FUHUŞ ORANLARINDA MÜSLÜMAN ÜLKE YOK
Dünya genelinde fuhuş oranının en yüksek olduğu ülkeler sıralamasında ilk sırayı Budist nüfuslu Tayland alırken, onu Danimarka, İtalya, Almanya, Fransa, Norveç, Belçika, İspanya, Birleşik Krallık ve Finlandiya gibi Hristiyan kimliğiyle öne çıkan Avrupa ülkeleri takip ediyor.
HIRSIZLIK ORANLARINDA AVRUPA ZİRVEDE
Dünyada hırsızlık oranı en yüksek ülkeler arasında Danimarka, Finlandiya, Avustralya, Kanada, İngiltere, ABD ve İsveç gibi gelişmiş Batı ülkeleri ilk sıralarda bulunuyor.
İlk 10’da yer alan ülkelerin 8’i Hristiyan, biri Hindu, biri Güney Afrika olmak üzere, hiçbir Müslüman ülke bu listeye girmiyor.
CİNAYET ORANLARINDA LATİN AMERİKA ZİRVEDE
Honduras, Venezuela, El Salvador, Guatemala, Jamaika ve Güney Afrika gibi Hristiyan nüfusun yoğun olduğu ülkeler, dünyada en yüksek cinayet oranına sahip ülkeler arasında yer alıyor.
ALKOL VE MADDE BAĞIMLILIĞINDA HRİSTİYAN ÜLKELER İLK SIRADA
Dünyada alkol bağımlılığı oranlarının en yüksek olduğu ülkeler listesinde de tablo değişmiyor.

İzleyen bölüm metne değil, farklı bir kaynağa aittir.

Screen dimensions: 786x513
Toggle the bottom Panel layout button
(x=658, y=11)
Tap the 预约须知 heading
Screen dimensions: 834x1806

Moldova, Belarus, Litvanya, Rusya, Çekya, Ukrayna, Romanya ve Avustralya gibi tamamı Hristiyan ülkeler bu alanda başı çekiyor.
İslam coğrafyasında alkolün dinen yasak oluşu, bu konuda toplumları koruyan en güçlü etkenlerden biri olarak öne çıkıyor.
UYUŞTURUCU KARTELLERİ VE ÇETELER HRİSTİYAN ÜLKELERDEN ÇIKIYOR
Dünyanın en tehlikeli çeteleri arasında yer alan Yakuza (dinsiz), Wah Sing, Jamaica Posse, Aryan Brotherhood gibi örgütlerin tamamı Müslüman olmayan ülkelerde faaliyet gösteriyor.
Aynı şekilde, Pablo Escobar, Joaquín “El Chapo” Guzmán, Griselda Blanco gibi ünlü uyuşturucu baronlarının tamamı Hristiyan kökenli ülkelerden geliyor.
TARİHİN EN BÜYÜK KATLİAMLARINI KİM YAPTI?
Tarih boyunca yaşanan büyük insanlık suçlarının da Müslümanlarla ilgisi bulunmuyor.
Birinci ve İkinci Dünya Savaşlarını başlatanlar Müslüman değildi.
Hiroşima ve Nagazaki’ye atom bombalarını atanlar Müslüman değildi.
Afrika’da milyonlarca insanı köleleştiren, Kızılderilileri katledenler Müslüman değildi.
Tüm bu örnekler, “şiddet ve terörün kaynağı İslam’dır” iddiasını tarihsel ve istatistiksel olarak çürüten en net göstergelerden biri olarak öne çıkıyor.
“TERÖR” TANIMINDAKİ ÇİFTE STANDART
Bugün dünyada “terör” kelimesinin anlamı, failin kimliğine göre değişiyor.
Eğer bir saldırıyı Müslüman olmayan biri yaparsa bu genellikle “bireysel suç” olarak adlandırılıyor; aynı eylemi bir Müslüman gerçekleştirdiğinde ise doğrudan “terör” etiketiyle anılıyor.
Bu çifte standart, küresel medyada bilinçli biçimde sürdürülüyor ve İslam’a yönelik önyargıların beslenmesine neden oluyor.
İslam, adalet, merhamet ve barış dini olarak milyonlarca insanın hayatına yön verirken;
dünyada suç, yozlaşma ve şiddetin merkezi, İslam ülkeleri değil, tam tersine Batı dünyasıdır.